'''
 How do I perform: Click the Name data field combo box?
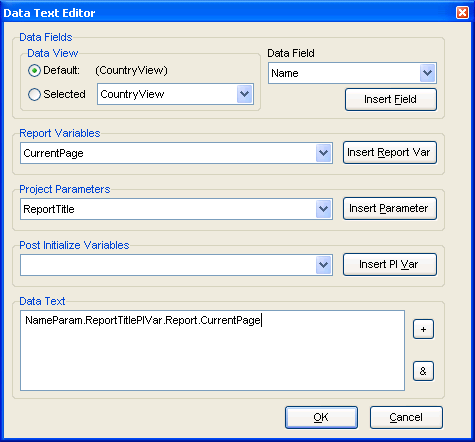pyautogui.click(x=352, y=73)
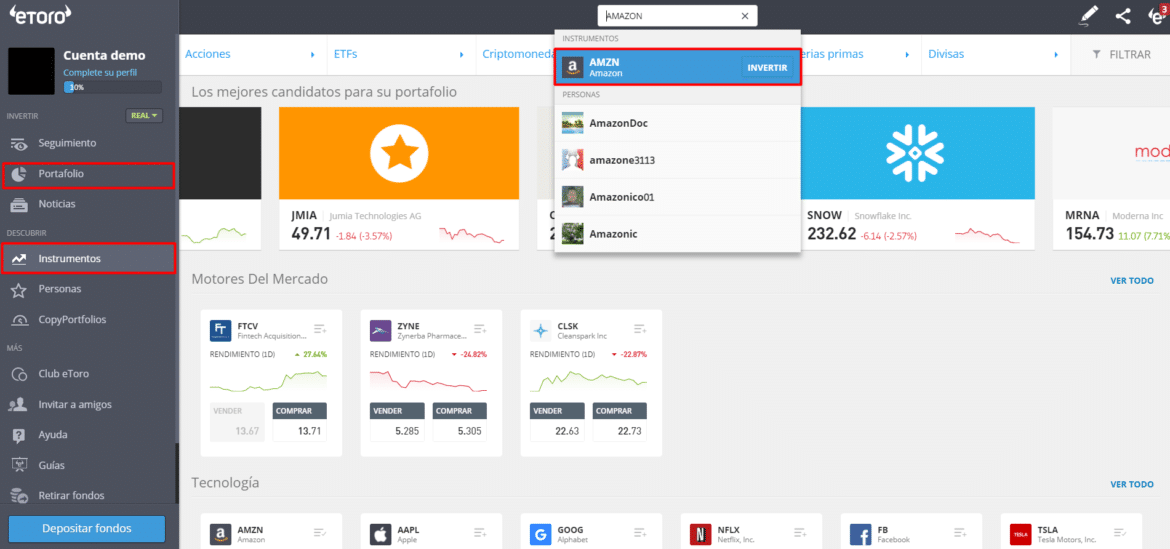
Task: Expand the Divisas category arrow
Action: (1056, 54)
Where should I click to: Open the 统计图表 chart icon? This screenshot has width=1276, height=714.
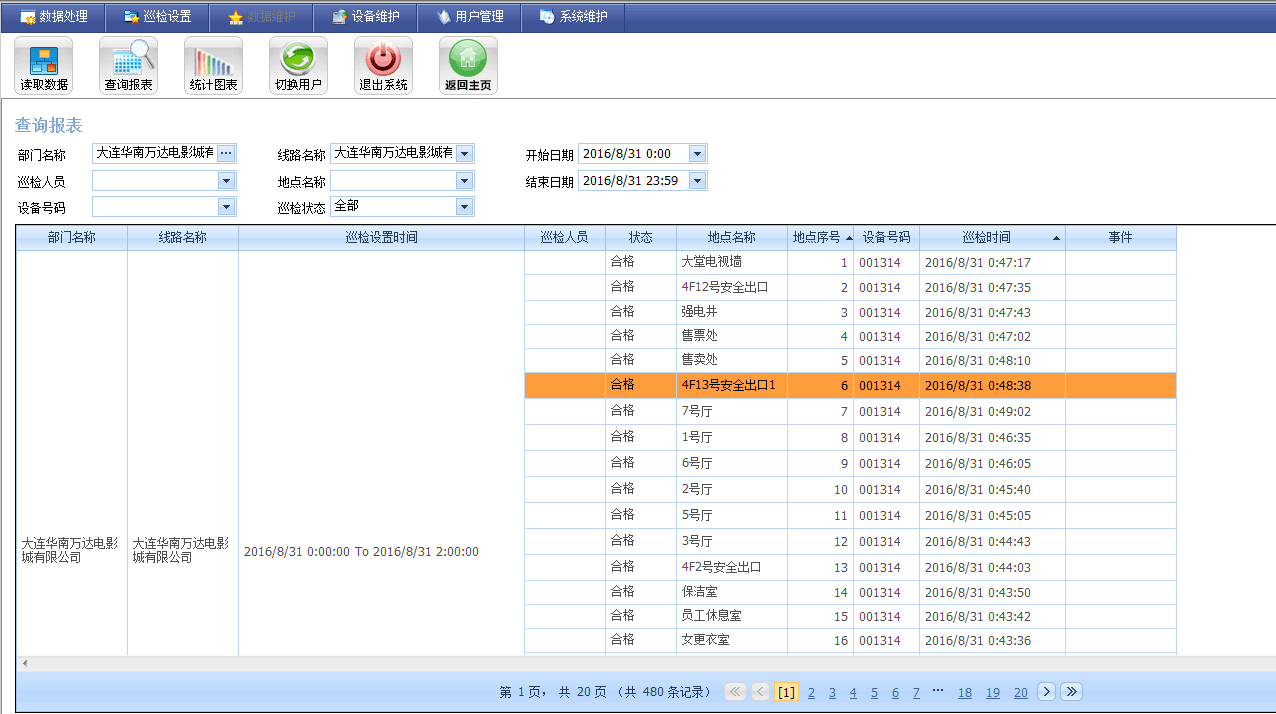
'''
• WHAT IS EXPECTED
Return the lines above verbatim, omitting the pictures.

• WRITTEN SOLUTION
 How do I perform: Click the Name data field combo box?
pyautogui.click(x=352, y=73)
Task: Expand the Divisas category arrow
Action: (1056, 54)
Where should I click to: Open the 统计图表 chart icon? This screenshot has width=1276, height=714.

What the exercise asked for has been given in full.